Natalia Lassalle-Morillo and Sofía Gallisá Muriente’s Unruly Subjects examines the Smithsonian Institution as a home for Puerto Rican cultural heritage. In 2022, the artists participated in the Smithsonian Artist Research Fellowship, which gave them access to the Teodoro Vidal Collection of Puerto Rican History at the National Museum of American History, and to Taíno objects from Puerto Rico collected by Jesse Walter Fewkes at the National Museum of Natural History. Fewkes was a Smithsonian anthropologist sent to Puerto Rico as the Spanish-American War (1898) ended to collect Indigenous objects from the United States’s new “territory.” Vidal was a Puerto Rican government official and self-taught historian whose gift of more than 3,000 objects from the Island constituted one of the largest donations in Smithsonian history.
Time spent with these collections fueled the artists’ interest in the materials and design strategies used to protect and house Smithsonian objects, in contrast with the original homes from which these objects were taken, illustrating the difference between institutional space and the living histories preserved in Puerto Rico by countless individuals.
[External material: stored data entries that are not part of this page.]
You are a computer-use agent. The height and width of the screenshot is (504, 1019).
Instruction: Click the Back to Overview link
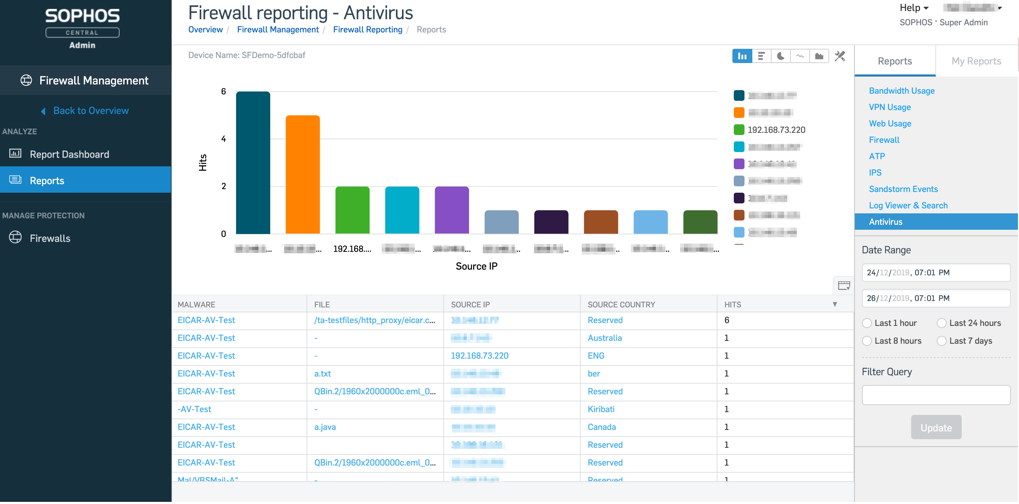pyautogui.click(x=91, y=111)

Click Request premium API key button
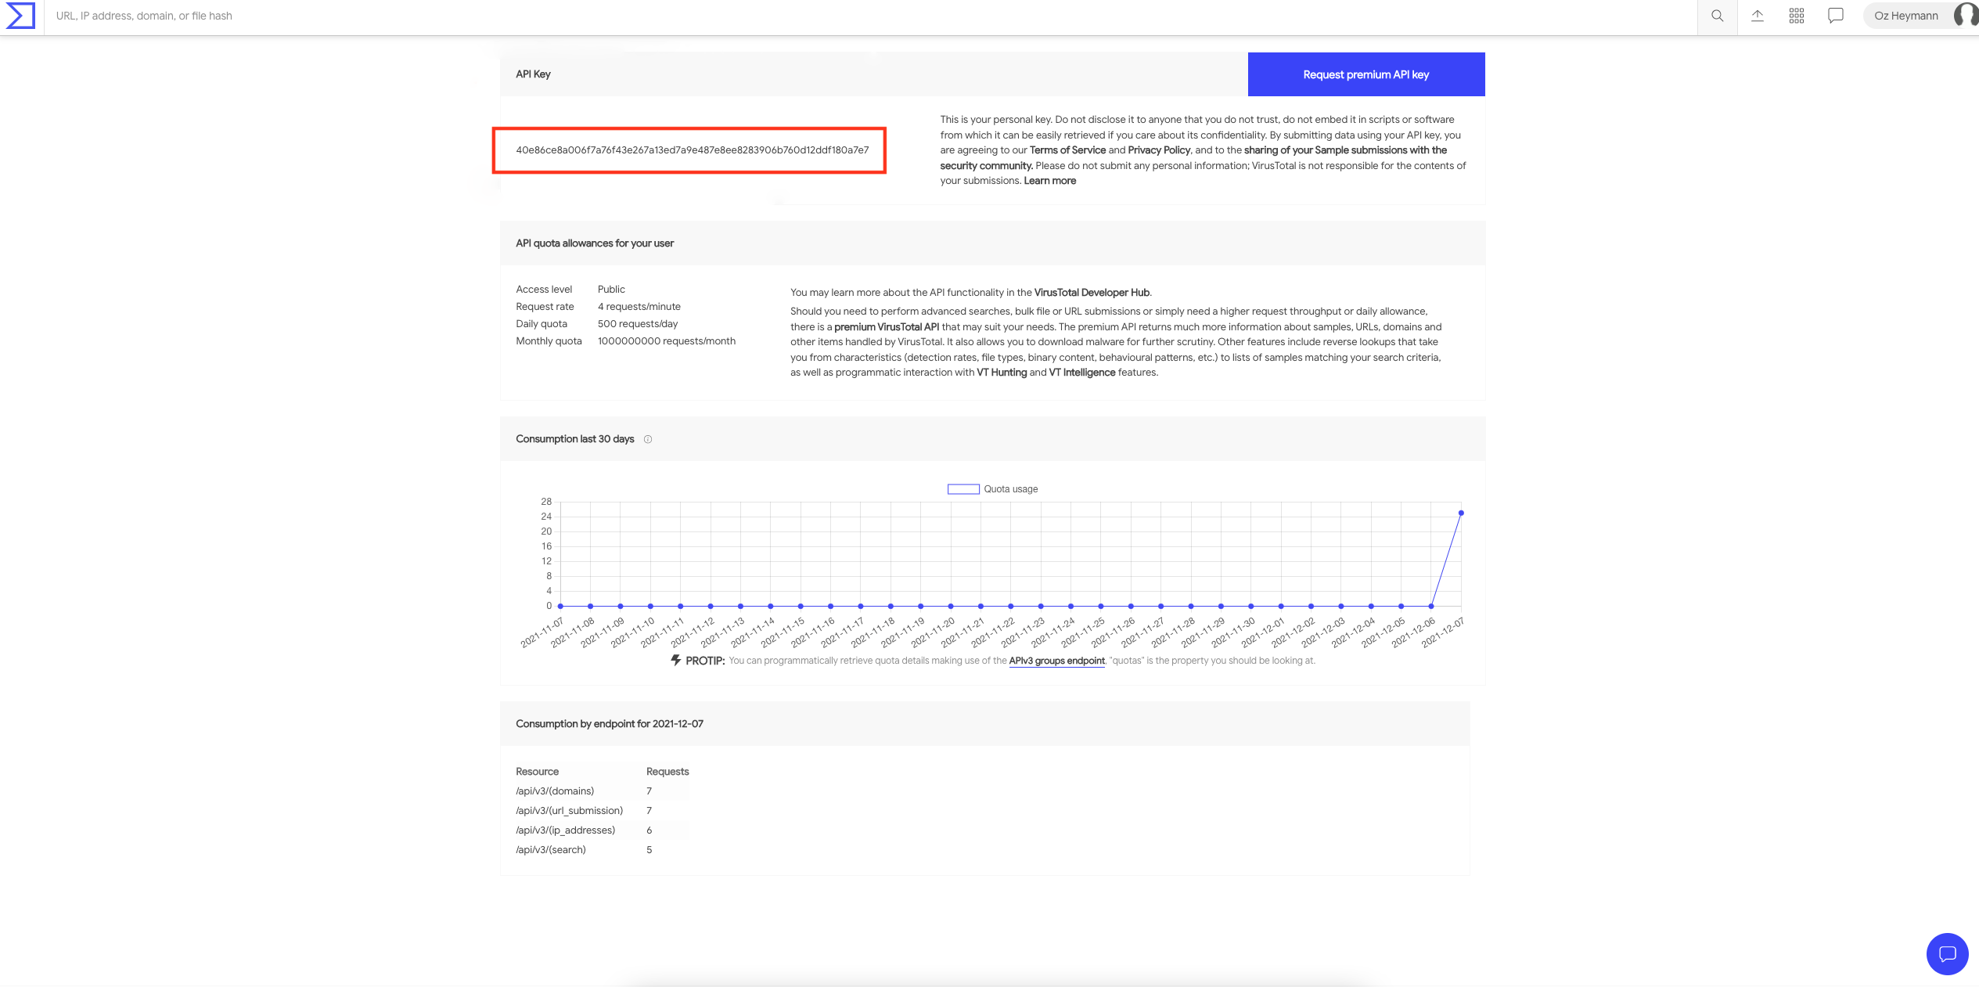[x=1366, y=74]
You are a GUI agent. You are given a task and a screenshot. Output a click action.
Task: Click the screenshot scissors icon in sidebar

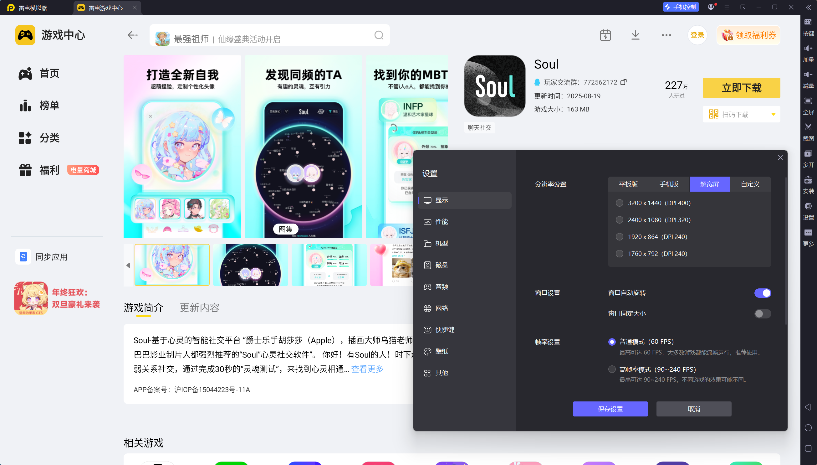pos(808,127)
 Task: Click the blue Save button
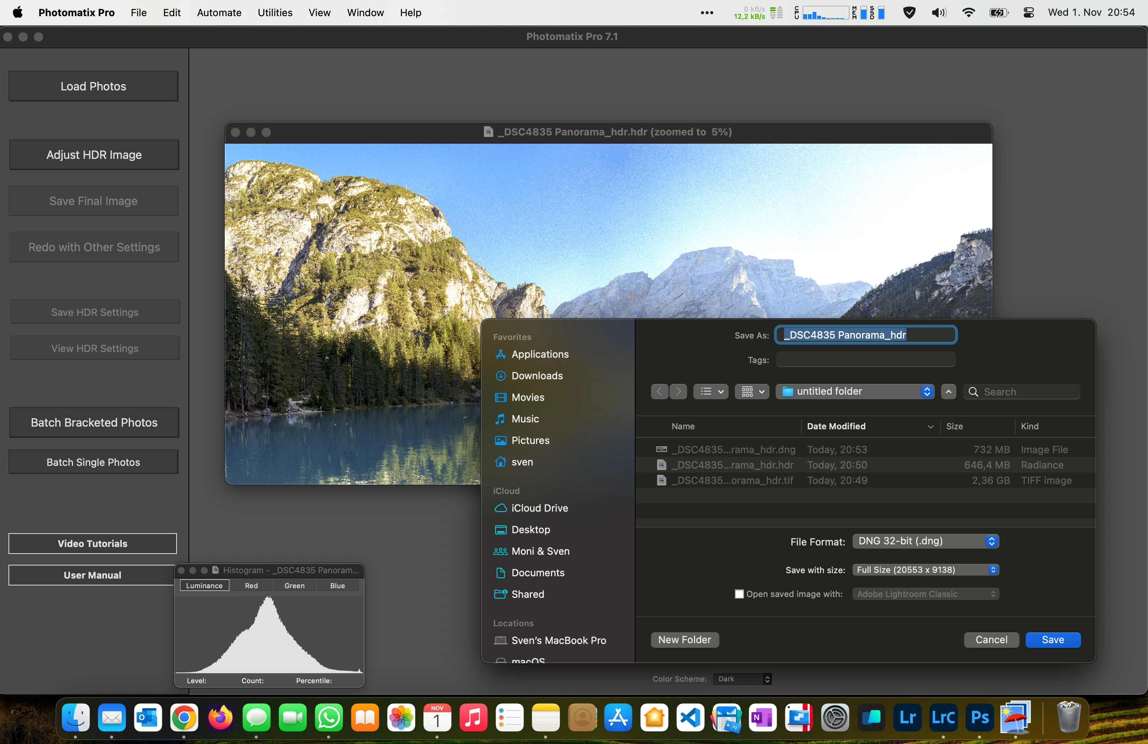click(1052, 640)
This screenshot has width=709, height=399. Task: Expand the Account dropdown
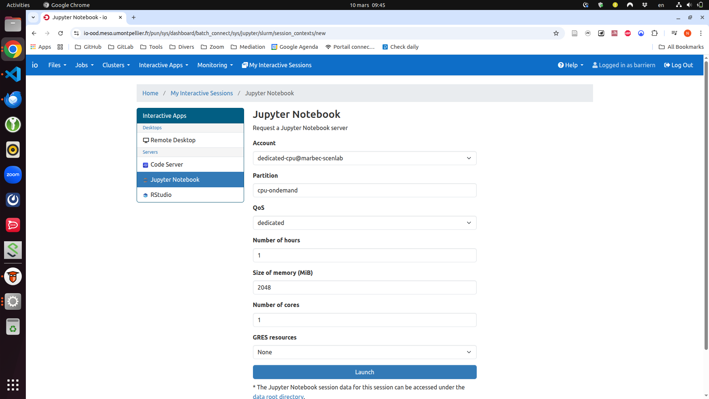coord(364,158)
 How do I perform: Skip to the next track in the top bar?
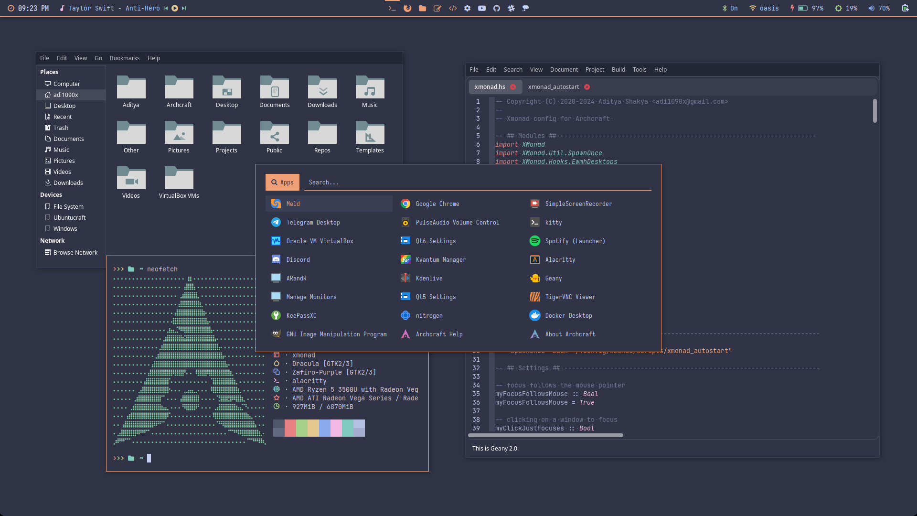(184, 8)
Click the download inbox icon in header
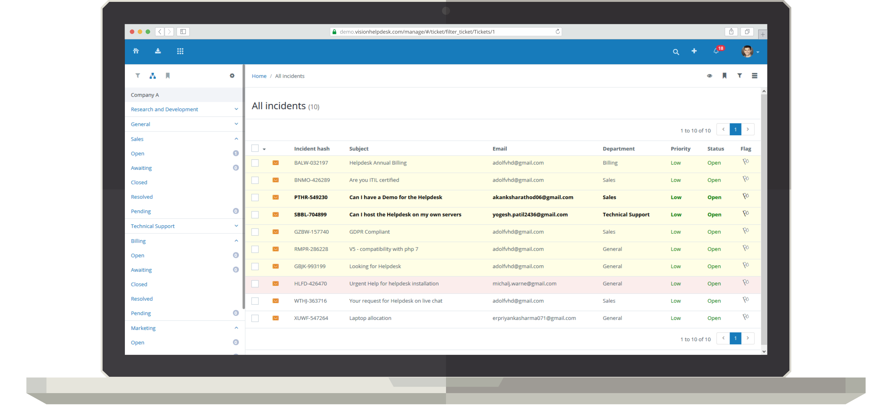Image resolution: width=892 pixels, height=405 pixels. [x=158, y=51]
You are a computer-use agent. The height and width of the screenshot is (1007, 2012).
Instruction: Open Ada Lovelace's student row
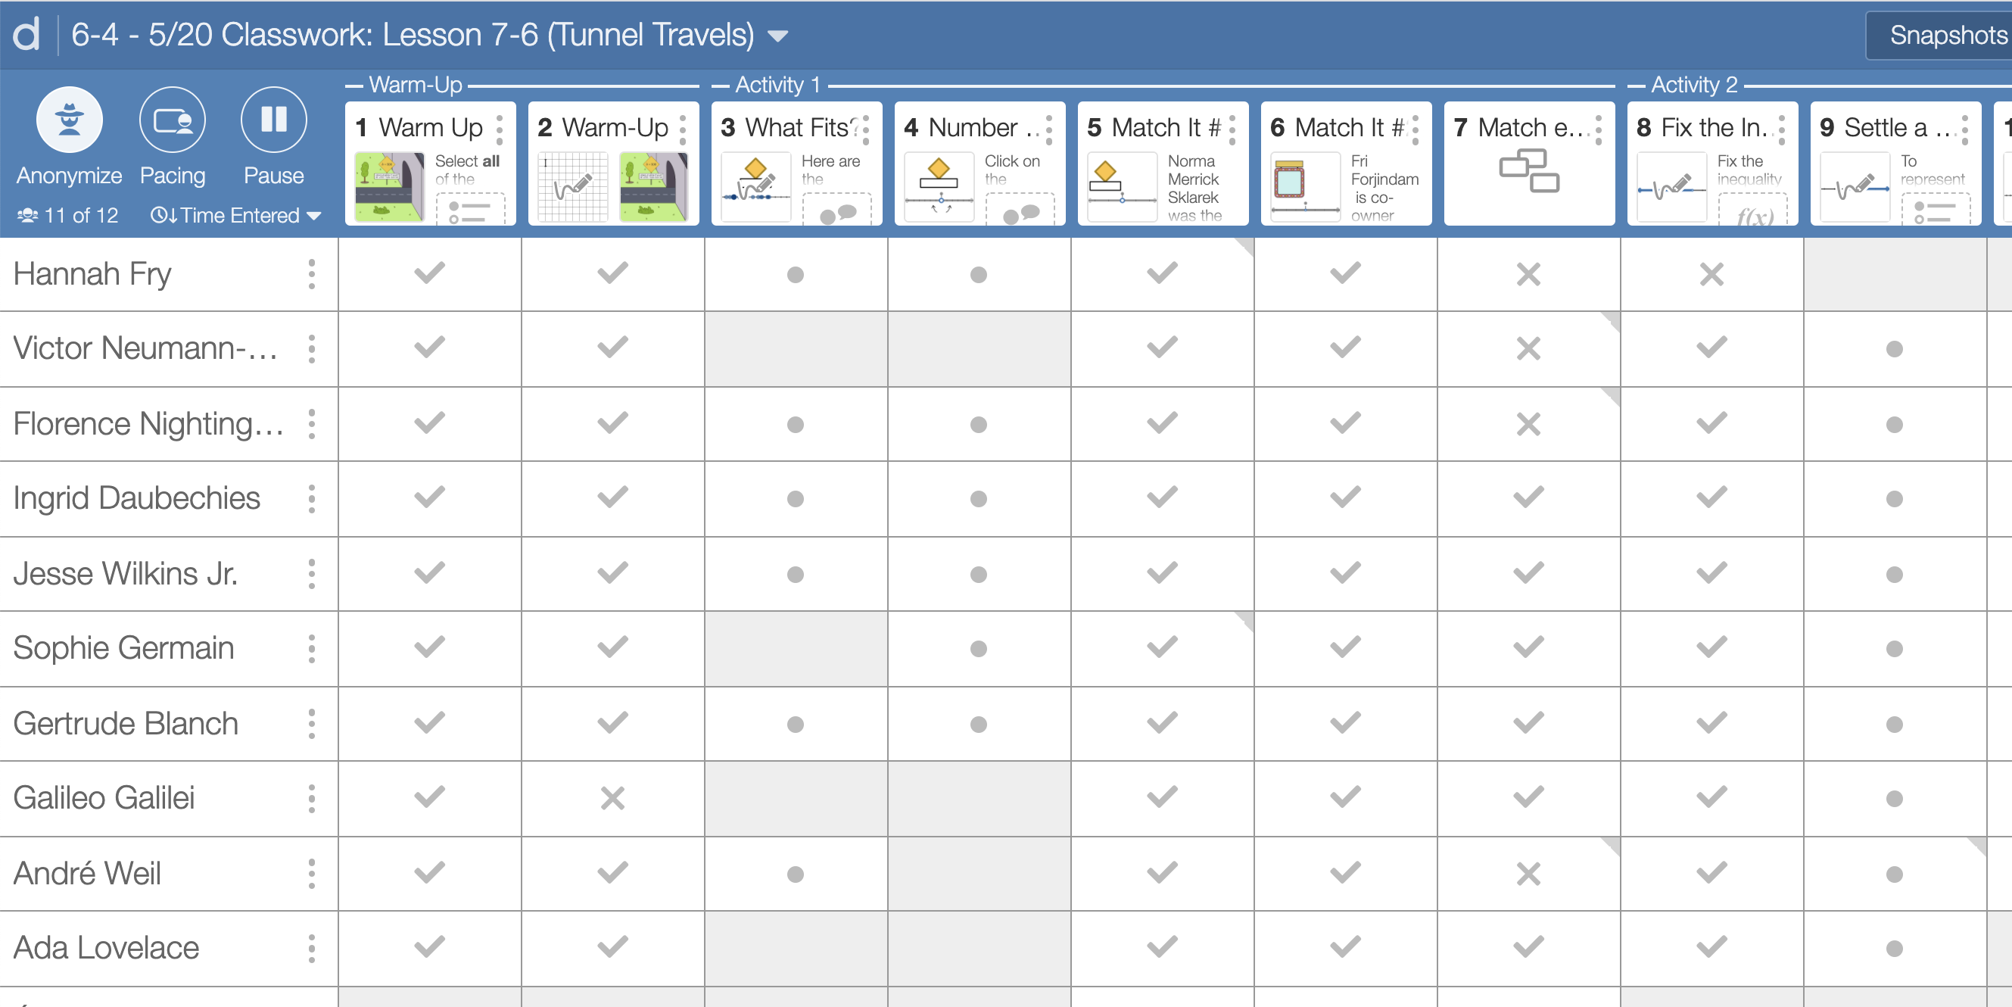tap(106, 948)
In response, Gallisá Muriente and Lassalle-Morillo commissioned contemporary Puerto Rican artists working with clay, cotton, and natural pigments—materials used by inhabitants of the archipelago for centuries—to create works inspired by the collection. Conceived with theatre designer Carlos J. Soto, Unruly Subjects brings to life the many actors involved in amassing and preserving the material culture of Puerto Rico. Juxtaposing reimagined spaces of collections care with a series of videos and reimagined objects, Lassalle-Morillo and Gallisá Muriente endeavor to connect the Smithsonian collection objects and their origins in Puerto Rico, while also examining the collecting histories of Fewkes and Vidal.